Where there have been only about 100 cases in a country of 1 billion, the cases are coming quickly. H7N9 has already caused more human infections in a single month than H5N1 bird flu does in a single year.

"When we look at influenza viruses, this is an unusually dangerous virus for humans," the WHO flu expert Dr. Keiji Fukuda told a news briefing in late April.

Fukuda says the virus carries some genetic mutations that suggest it is better adapted to infecting mammals than regular bird flu viruses, which is why experts like him are so concerned.

3. The original source of the infection still isn’t clear

So far, it appears that live poultry markets where live ducks and chickens are sold are where most of the human infections derive. Samples from chickens, ducks and pigeons from poultry markets have tested positive for the virus, while those from migratory birds have not.

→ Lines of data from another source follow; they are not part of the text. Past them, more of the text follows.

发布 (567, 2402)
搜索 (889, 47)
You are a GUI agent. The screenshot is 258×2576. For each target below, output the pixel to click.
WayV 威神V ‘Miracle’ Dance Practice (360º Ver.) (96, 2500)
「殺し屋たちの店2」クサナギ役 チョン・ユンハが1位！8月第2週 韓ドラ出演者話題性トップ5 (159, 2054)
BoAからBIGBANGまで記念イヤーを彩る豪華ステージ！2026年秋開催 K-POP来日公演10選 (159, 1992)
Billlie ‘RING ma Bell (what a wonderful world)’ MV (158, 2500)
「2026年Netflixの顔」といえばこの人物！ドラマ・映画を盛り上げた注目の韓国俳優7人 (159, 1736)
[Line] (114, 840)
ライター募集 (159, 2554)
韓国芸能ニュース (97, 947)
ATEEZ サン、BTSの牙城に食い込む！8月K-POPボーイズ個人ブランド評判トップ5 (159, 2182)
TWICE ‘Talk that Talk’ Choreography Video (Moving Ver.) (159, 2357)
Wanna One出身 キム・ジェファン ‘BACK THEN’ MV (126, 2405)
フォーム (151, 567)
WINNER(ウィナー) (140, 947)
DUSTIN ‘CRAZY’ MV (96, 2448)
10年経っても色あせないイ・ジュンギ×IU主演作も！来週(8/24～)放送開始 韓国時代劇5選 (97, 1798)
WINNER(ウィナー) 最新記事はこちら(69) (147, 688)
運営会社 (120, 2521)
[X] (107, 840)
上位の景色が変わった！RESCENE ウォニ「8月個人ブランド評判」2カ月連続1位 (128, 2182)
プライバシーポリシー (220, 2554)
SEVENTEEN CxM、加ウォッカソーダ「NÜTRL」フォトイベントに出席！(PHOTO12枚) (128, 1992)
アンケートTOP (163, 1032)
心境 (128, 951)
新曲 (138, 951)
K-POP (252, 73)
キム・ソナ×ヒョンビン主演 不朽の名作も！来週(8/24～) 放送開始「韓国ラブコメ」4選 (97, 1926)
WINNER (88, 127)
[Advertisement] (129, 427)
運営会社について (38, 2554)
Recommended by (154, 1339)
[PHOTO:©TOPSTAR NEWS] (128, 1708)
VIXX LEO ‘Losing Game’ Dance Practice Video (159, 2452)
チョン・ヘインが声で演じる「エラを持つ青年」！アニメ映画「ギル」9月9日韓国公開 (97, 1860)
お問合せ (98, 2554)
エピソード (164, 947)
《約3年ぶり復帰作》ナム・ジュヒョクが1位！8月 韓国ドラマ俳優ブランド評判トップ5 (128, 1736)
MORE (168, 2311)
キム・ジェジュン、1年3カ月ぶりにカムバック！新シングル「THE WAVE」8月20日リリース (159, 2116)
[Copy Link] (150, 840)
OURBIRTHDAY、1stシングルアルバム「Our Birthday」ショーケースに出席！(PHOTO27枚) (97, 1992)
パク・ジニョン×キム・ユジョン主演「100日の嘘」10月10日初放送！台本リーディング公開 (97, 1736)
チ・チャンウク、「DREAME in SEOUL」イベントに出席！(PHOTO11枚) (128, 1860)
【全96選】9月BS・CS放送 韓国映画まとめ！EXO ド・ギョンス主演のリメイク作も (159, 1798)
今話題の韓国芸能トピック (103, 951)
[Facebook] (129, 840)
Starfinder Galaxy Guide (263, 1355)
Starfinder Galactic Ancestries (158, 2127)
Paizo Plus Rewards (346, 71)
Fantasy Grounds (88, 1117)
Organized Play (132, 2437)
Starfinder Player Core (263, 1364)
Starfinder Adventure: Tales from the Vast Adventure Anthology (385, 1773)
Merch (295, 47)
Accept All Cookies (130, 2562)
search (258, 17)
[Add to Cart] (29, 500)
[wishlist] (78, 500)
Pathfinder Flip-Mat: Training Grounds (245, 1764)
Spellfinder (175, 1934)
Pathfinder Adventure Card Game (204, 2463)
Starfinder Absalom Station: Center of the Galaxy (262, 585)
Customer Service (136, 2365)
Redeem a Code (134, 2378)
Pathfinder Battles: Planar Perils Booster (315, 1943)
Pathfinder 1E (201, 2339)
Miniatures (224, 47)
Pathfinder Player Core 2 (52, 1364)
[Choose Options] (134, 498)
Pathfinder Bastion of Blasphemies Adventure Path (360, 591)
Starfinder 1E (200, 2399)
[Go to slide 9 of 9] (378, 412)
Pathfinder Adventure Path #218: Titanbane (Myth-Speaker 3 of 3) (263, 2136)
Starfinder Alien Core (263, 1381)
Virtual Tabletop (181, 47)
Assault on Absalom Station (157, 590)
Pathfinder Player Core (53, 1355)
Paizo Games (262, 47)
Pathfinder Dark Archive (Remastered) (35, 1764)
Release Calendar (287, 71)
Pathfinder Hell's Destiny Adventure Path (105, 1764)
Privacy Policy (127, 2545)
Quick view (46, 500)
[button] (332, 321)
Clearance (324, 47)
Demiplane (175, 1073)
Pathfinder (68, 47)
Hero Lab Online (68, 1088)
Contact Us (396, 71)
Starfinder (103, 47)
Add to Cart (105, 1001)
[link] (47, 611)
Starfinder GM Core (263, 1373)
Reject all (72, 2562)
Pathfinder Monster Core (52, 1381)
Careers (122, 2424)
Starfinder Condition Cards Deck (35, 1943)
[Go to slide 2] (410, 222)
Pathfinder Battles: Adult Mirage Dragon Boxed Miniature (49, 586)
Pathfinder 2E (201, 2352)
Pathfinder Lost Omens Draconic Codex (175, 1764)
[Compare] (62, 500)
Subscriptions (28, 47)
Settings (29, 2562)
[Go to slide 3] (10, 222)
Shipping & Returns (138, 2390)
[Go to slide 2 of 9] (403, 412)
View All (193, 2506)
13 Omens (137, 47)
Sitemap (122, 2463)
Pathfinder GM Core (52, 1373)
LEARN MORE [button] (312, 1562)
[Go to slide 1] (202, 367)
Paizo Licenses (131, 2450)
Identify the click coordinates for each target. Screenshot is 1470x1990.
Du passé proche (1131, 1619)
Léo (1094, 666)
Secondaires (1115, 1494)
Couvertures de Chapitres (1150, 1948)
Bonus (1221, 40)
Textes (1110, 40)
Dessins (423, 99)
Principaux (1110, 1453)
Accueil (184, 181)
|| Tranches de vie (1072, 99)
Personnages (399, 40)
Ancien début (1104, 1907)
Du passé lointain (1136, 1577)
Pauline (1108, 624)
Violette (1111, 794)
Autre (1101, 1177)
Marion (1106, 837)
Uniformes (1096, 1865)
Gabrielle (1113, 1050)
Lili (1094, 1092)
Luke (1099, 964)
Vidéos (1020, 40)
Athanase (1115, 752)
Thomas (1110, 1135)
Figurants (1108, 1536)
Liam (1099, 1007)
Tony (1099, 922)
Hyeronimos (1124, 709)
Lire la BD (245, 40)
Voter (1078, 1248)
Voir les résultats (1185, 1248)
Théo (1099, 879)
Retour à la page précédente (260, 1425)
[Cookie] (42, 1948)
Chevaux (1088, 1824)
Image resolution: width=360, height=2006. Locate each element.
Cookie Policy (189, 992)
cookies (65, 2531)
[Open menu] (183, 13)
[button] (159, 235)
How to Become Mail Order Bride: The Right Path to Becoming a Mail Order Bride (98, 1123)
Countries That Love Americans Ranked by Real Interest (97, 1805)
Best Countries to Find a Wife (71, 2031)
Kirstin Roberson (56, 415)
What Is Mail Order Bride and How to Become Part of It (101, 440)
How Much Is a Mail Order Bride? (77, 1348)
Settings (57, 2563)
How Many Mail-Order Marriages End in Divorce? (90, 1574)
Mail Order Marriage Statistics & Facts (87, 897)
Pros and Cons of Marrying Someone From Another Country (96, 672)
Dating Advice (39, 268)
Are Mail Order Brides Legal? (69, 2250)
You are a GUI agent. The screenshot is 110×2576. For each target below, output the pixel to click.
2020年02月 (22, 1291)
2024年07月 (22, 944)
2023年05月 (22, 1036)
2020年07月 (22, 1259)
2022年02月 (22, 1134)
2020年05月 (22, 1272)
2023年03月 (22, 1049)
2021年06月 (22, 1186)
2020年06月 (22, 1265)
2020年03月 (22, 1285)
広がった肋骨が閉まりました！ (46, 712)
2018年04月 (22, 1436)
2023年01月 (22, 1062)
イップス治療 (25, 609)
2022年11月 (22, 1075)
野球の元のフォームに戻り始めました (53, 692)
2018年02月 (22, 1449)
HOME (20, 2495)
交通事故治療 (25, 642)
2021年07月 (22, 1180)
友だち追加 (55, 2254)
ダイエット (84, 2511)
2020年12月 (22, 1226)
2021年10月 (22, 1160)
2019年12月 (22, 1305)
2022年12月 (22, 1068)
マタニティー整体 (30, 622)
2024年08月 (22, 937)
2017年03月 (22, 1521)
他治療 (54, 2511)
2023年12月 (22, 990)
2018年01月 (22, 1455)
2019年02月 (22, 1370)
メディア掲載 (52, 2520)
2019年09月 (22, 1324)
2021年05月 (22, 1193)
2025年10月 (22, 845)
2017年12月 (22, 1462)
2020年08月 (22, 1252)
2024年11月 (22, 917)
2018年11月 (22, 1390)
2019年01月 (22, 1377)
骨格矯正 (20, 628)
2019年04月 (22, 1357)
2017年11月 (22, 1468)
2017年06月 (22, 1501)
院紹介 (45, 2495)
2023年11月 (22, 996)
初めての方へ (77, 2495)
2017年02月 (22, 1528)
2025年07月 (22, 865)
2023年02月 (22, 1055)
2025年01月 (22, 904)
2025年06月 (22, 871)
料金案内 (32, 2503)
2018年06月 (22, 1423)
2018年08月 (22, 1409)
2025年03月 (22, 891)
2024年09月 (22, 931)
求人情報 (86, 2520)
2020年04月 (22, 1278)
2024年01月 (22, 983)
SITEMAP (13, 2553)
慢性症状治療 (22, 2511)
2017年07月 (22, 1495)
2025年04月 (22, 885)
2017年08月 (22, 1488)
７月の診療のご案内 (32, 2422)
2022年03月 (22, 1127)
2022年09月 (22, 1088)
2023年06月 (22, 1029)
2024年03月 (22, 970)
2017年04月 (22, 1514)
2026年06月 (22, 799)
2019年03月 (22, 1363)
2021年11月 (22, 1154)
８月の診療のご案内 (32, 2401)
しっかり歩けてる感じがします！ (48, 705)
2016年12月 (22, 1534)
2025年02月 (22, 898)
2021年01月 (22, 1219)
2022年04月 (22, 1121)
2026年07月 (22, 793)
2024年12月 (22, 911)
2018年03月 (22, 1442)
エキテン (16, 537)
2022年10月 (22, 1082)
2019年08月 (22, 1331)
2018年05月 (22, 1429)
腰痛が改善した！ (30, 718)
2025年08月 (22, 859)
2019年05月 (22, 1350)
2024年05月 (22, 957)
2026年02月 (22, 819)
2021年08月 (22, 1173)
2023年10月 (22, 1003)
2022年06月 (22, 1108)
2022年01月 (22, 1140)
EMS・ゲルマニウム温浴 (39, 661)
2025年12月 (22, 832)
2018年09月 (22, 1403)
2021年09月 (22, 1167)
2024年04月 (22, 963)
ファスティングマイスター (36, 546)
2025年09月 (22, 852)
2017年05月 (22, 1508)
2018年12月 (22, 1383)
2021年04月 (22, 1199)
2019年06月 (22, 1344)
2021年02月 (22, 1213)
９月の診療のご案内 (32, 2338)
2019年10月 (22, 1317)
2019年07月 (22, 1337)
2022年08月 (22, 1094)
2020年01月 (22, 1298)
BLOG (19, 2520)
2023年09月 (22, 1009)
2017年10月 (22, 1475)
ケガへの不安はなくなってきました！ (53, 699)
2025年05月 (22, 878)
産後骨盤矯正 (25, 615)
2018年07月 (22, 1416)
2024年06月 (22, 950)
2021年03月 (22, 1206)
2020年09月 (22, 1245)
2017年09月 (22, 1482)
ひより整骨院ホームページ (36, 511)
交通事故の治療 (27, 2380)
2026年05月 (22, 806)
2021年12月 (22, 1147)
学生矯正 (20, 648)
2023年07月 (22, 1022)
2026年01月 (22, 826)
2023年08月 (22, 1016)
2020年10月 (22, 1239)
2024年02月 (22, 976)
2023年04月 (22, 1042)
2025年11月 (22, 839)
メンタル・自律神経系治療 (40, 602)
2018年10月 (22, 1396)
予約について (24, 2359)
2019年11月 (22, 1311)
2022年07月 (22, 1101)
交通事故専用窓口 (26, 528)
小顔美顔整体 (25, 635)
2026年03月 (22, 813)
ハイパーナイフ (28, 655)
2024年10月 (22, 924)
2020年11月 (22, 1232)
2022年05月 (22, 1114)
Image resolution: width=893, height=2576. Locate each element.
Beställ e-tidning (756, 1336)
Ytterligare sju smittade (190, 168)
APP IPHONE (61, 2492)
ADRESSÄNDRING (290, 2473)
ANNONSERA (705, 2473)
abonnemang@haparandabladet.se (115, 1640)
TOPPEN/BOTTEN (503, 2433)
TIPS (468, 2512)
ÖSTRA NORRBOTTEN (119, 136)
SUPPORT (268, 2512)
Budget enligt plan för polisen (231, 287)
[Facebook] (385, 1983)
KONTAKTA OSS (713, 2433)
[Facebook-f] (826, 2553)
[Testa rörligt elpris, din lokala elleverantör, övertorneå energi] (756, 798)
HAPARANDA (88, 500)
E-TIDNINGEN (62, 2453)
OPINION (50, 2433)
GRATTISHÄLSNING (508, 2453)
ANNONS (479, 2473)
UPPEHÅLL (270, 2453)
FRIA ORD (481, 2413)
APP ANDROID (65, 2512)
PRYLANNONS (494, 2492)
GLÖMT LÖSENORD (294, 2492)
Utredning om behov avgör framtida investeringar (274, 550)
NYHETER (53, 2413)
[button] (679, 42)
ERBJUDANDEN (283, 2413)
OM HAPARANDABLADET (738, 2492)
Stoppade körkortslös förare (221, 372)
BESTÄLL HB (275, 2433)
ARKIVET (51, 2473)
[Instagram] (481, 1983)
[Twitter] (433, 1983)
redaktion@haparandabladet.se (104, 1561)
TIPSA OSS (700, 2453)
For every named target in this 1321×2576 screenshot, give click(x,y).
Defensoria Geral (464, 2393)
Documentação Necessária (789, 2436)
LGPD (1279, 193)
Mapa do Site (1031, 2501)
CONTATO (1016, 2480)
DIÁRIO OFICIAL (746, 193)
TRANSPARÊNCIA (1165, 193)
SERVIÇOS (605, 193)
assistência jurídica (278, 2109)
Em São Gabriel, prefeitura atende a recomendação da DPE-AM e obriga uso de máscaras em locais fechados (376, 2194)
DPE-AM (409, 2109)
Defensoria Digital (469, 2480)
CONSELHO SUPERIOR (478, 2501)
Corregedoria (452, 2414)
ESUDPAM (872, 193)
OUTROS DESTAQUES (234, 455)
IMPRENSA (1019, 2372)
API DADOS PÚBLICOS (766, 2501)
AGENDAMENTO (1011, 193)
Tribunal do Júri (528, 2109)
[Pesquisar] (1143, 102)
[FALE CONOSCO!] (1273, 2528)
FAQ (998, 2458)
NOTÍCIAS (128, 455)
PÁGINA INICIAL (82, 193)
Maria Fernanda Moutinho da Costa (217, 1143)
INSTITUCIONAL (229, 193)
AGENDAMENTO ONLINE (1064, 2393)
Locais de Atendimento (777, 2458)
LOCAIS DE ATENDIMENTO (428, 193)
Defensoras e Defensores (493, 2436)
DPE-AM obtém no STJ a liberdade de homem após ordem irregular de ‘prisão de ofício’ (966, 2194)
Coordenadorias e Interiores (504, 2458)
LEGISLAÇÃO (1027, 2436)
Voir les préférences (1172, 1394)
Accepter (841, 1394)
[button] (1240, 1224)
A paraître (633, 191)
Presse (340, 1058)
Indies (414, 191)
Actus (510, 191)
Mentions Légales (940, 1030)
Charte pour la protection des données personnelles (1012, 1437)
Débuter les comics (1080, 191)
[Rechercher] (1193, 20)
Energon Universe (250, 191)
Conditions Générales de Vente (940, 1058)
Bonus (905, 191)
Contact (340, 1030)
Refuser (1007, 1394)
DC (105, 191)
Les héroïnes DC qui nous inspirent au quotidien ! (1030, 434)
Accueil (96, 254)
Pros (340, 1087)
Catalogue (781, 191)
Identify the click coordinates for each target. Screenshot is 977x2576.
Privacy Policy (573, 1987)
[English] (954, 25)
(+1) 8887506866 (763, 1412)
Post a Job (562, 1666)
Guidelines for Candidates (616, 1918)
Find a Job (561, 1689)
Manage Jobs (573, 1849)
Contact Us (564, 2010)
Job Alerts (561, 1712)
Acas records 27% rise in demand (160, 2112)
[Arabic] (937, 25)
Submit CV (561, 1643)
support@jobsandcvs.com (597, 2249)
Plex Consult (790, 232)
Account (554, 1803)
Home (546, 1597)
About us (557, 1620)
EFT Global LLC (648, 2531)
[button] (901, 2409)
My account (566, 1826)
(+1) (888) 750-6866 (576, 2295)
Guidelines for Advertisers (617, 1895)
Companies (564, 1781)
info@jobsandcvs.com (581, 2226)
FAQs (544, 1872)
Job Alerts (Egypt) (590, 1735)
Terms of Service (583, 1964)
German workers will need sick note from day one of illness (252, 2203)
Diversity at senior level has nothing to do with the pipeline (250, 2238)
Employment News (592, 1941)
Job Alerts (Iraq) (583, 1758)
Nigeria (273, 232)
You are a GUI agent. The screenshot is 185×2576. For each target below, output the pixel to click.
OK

Another clue that seems to support this is that on April 6, officials in Shanghai (which has seen most of the deaths in this outbreak) closed all poultry markets in the city and ever since, there has been a "dramatic slowdown” of new cases in the city.

As well, a large proportion of those infected have been med over the age of 65. That could mean that these men are more susceptible to the virus than others, or it could be a reflection of the fact that men tend to be the ones who shop for poultry at live bird markets.

But perhaps live markets aren’t the only source of these infections. A number of those who have become ill have reported that they had no exposure to birds. In fact, some reports suggest that anywhere between 25 and 60 per cent of those infected had no bird contact. More investigation is needed to better understand this.

It’s also unclear how the virus is making its way to the markets in the first place. And it’s still isn’t clear if the birds are picking up the virus from another species –- perhaps pigs -- that could also be leading to human infections.

4. The virus appears to cause no symptoms in birds and possibly pigs

The scientists who inspected the genes of the virus samples sent to Chinese labs say H7N9 appears capable of infecting some birds without causing any symptoms. That means it could be a "silent spreader" that’s moving among birds or pigs undetected.

Without obvious outbreaks of flu in chickens, wild birds or pigs, that could make it difficult to pinpoint the original infection source, as well as track its spread. That wasn’t the case with H5N1 bird flu, which caused obvious signs of illness during outbreaks, allowing farmers to perform mass culls to stop the virus’ spread.

It also makes it harder to narrow down the species that’s fuelling the virus’ spread.

"At the moment, we can't see where this virus is coming from. We don't know yet what animal source is feeding this." Wendy Barclay, a flu virology expert at Britain's Imperial College London recently told Reuters.

And, if there were no obvious symptoms in birds or pigs "nobody recognizes the infection in animals around them. Then the transmission from animal to human may occur," Tashiro told Reuters.

"In terms of this phenomenon, it's more problematic."

5. Credibility of Chinese officials

Finally, there are concerns that flu experts may not be getting the complete picture about this new virus.

In 2003, Chinese authorities initially tried to cover up the emergence of a baffling condition that became known as SARS. Chinese officials later had to apologize for their slow response and promised to be more forthright during future pandemics.

China’s Health Ministry says the government is committed to communicate details of the new strain to the outside world and its own people. The Chinese Centre for Disease Control and Prevention has already shared the genetic sequence of H7N9 with other scientists around the world.

But because two of the victims fell ill in February, some are questioning why it took so long for the government to announce the new cases.

The WHO so far has praised the Chinese government, saying it’s responding well, offering detailed case management and tracing contacts of all those known to have been infected so far.

Nevertheless, it’s likely that worries will continue that given China’s track record, authorities there may not be passing on all that they know.